9 Eylül 2018 Pazar

Şanlı Kanlı Yıllar - Osmanlı'da III. Murat ve III. Mehmet Dönemi


Okullarda tarih derslerinde, Osmanlı'da duraklama devrinin Sokollu Mehmet Paşa'nın ölümü ile III. Murat döneminde başladığı ifade edilir. Oysa Osmanlı Devleti gibi döneminin büyük imparatorluklarında hükümranlığın uzun zaman dilimleriyle ölçüldüğü dikkate alındığında duraklamaya sebep olan etkenlerin çok daha öncesinde ortaya çıktığı anlaşılır.

Bir ülkenin insanlarıyla birlikte kaderinin padişah, kral, şah gibi tek bir insanın iki dudağı arasından çıkacak sözlere bağlı olduğu devletlerde hükümdarın şahsiyetinin, dirayetinin, cesaretinin ve bilgisinin derecesi bir kat daha önem taşımaya başlıyor. Devletin idaresini bilgide ve yetenekte kifayetsiz vezirlerine emanet ederek, yönetim mekanizmasının tüm unsurlarıyla nasıl işlediğinden habersiz, saraydan dışarı adım atmaksızın zamanını çoğunlukla haremde zevk ve eğlence peşinde koşarak geçiren padişahlar nedeniyle Osmanlı devlet yönetimi hızla zafiyete uğrar.

Özellikle valide sultan başta olmak üzere haremin devlet yönetimi üzerinde etkili olmaya başlaması; her geçen gün artan saray harcamalarının hazineyi tüketmesi; rüşvetin, adam kayırmanın, adaletsizliğin günlük yaşayışın bir parçası hâline gelmesi beraberinde devletin çöküşünü de getirir.

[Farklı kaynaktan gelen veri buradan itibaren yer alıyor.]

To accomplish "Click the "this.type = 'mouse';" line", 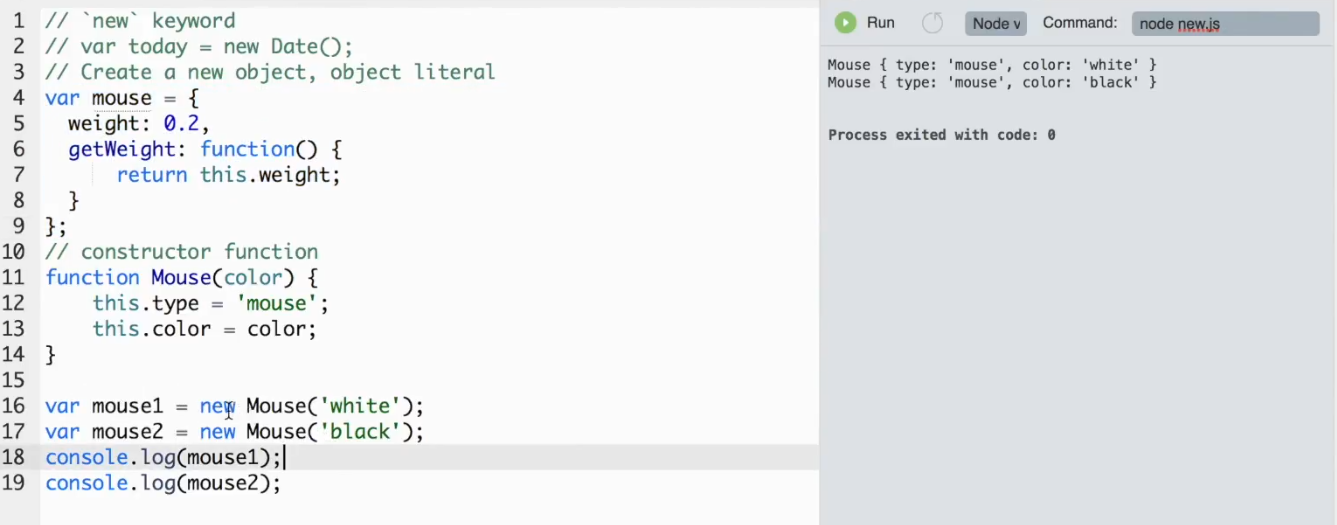I will pos(211,303).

Devleti ayakta tutan kurumların, başta kapıkulu ocakları olmak üzere yozlaşması başıbozukluğa ve yenilgilere zemin hazırlayacaktır. Artan huzursuzluk Anadolu'yu yıllarca kasıp kavuracak olan Celali isyanlarının patlak vermesine sebep olacak, ülkede refah her geçen gün azalacak, devletin tarıma dayalı ekonomisi artık iflah olamayacak düzeyde bozulacaktır.

Kitaba konu olan III. Murat ve III. Mehmet dönemlerinin kardeş kanıyla lekelendiği, devlet adamlarının keyfî nedenlerle görevlerinden azledildiği veya idam edildiği, devlet yönetiminde sürekliliğin yitirildiği ve nihayetinde devletin bekasının da her geçen gün zayıfladığı yıllar olduğu gözler önüne seriliyor.

Hıfzı Topuz, tarih kitaplarımızda çok da yer verilmeyen; ancak, tarihin o dönemlerinde hemen hemen her devletin uyguladığı ve Osmanlı'nın da gayet doğal olarak tatbik ettiği vahşete, acımasızlığa, kölelik düzenine bir eleştiri getiriyor kitabında. Hristiyan erkek çocukların Enderun'da veya Yeniçeri Ocağı'nda yetiştirilmek üzere devşirme usulüyle ailelerinden zorla alınması, savaşlarda esir edilen düşmanın acımasızca kılıçtan geçirilmesi, şehirlerin yağmalanması, ele geçen kadınların ve kızların hareme cariye olarak sunulması veya köle pazarlarında satılması gibi insanlık dışı uygulamaların bizim tarihimizde de yer bulduğunu bir öz eleştiri olarak satırlarına yansıtıyor.

Galibiyetlerle bezenmiş "şanlı" tarihimizin nesnel bir yaklaşımla irdelendiği, destanlara konu olan kahramanlıkların yanında "kanlı" sayfalara da sahip olunduğunun gözler önüne serildiği kitap; yazarın edebî betimlemeler kullanmaksızın kaleme aldığı didaktik bir eser niteliğinde. Sebepleri çok derinlemesine irdelenmese de Osmanlı tarihini yönlendiren olaylar hakkında genel bir fikir edinmek açısından yine de okunabilecek bir kitap.